Sprint 5 AP
Action Points
AP-001: Document Clinical Case Structure
- Owner: Alina + Team
- What: Research and document what a clinical case contains:
- Patient persona fields
- Symptom structure
- Medical history fields
- Gold standard structure (hidden from AI)
- Evaluation criteria
- Output: Add to
docs/case-schema.md - Due: April 9, 2026
AP-002: Create Synthetic Cases in JSON Format
- Owner: Ilnar, Aizat
- What: Create 2-3 synthetic cases following the documented schema
- Format: JSON files stored in
/cases/directory - Source: ChatGPT-generated, then manually reviewed
- Due: April 9, 2026
AP-003: Build LLM Evaluation Harness
- Owner: Ilnar, Aizat
- What: Create a script/tool that:
- Loads a case from JSON
- Sends patient context to LLM (no diagnosis!)
- Asks predefined questions
- Records answers for analysis
- Goal: Test LLM behavior without spending money (use DeepSeek free tier or local model)
- Due: April 16, 2026
AP-004: Prepare Working Demo for Next Presentation
- Owner: Timur, Ilnar
- What: Ensure
docker-compose upworks and frontend shows:- Authentication flow
- Case selection (with synthetic cases)
- Basic chat interface
- Output: Live demo during next mentor presentation
- Due: April 9, 2026
AP-005: Add Clickable Links to Presentation
- Owner: Alina
- What: Add hyperlinks to:
- GitHub repository
- Specific documentation files
- Pull requests showing completed work
- Demo video (if recorded)
- Why: Mentors have limited time and won’t search for materials
- Due: Before next presentation (April 9, 2026)
AP-006: Document AI Evaluation Results
- Owner: Aizat, Ilnar
- What: After running evaluation harness, document:
- Which LLM(s) were tested
- What questions were asked
- How accurate the responses were
- What prompt improvements were made
- Output: Add to
docs/ai-evaluation.md - Due: April 16, 2026
AP-007: Request Medical Expert Access (If Needed)
- Owner: Alina
- What: Prepare specific questions for medical experts (via Mansur):
- How are clinical cases structured in real medical education?

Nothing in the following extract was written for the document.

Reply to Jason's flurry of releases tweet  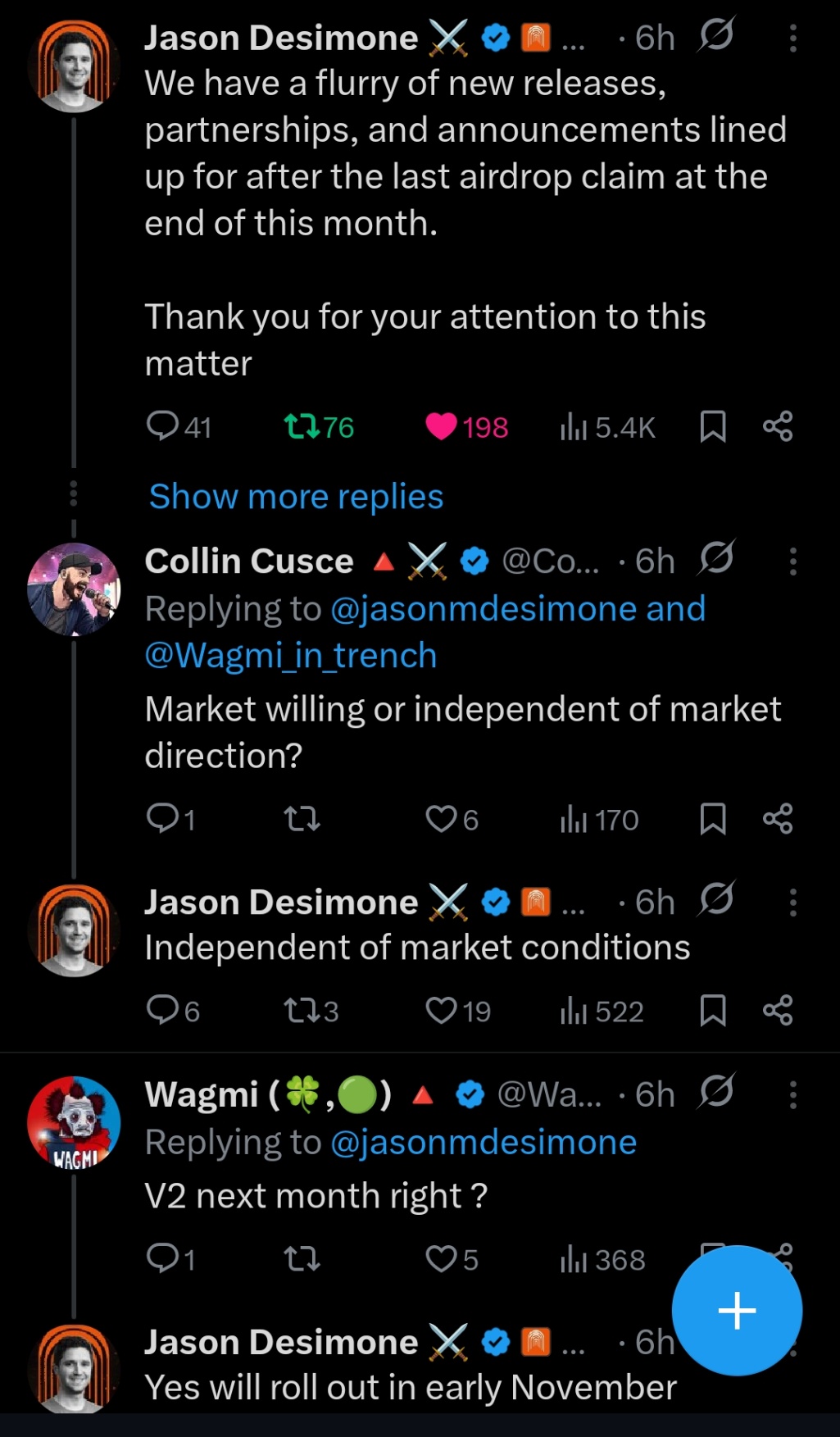[163, 426]
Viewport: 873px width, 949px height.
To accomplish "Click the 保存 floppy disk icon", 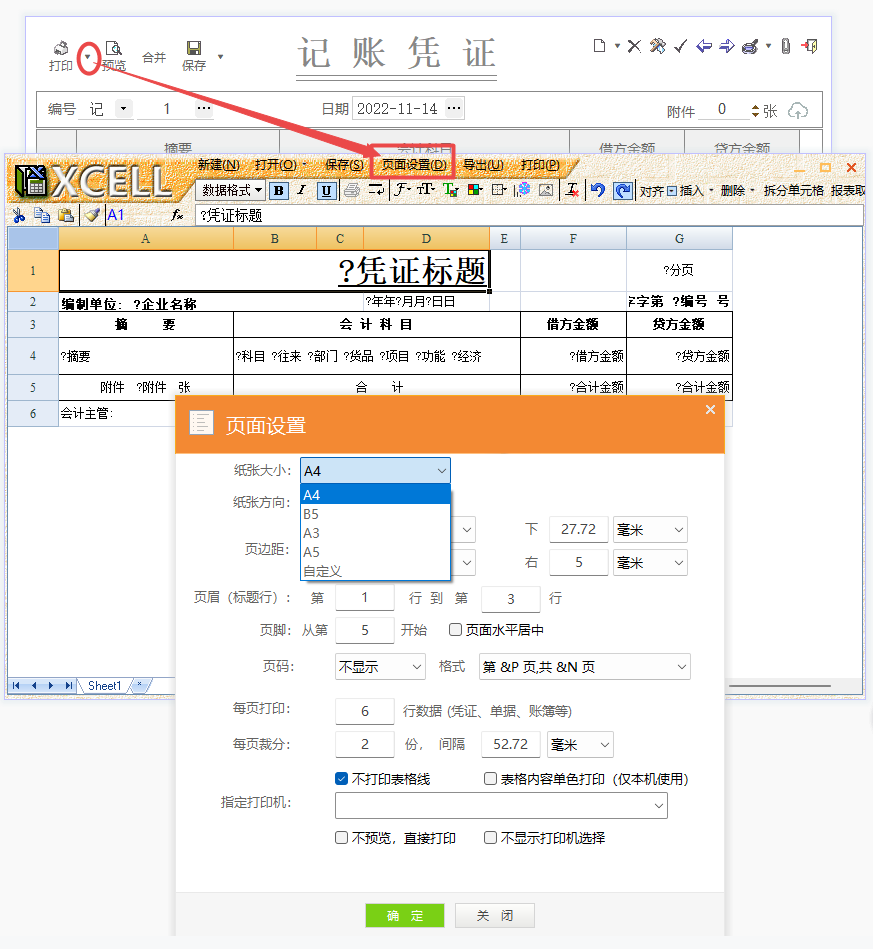I will point(194,49).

- What symptoms are critical for common diseases?
- How is diagnostic accuracy evaluated?
- Output: List of prepared questions before requesting meeting
- Due: April 16, 2026 (if needed)
AP-008: Re-prioritize Frontend Over Telegram Bot
- Owner: Alina (PM)
- What: Officially pause Telegram bot work; move all frontend tasks to higher priority
- Update: Update GitHub Project board and sprint planning
- Due: Immediately
Key Insights from Mentor
On AI Architecture
“You cannot depend on the LLM’s interpretation of a disease. It will hallucinate. It will invent symptoms. Give the AI only what a real patient knows — how they feel, not what they have.”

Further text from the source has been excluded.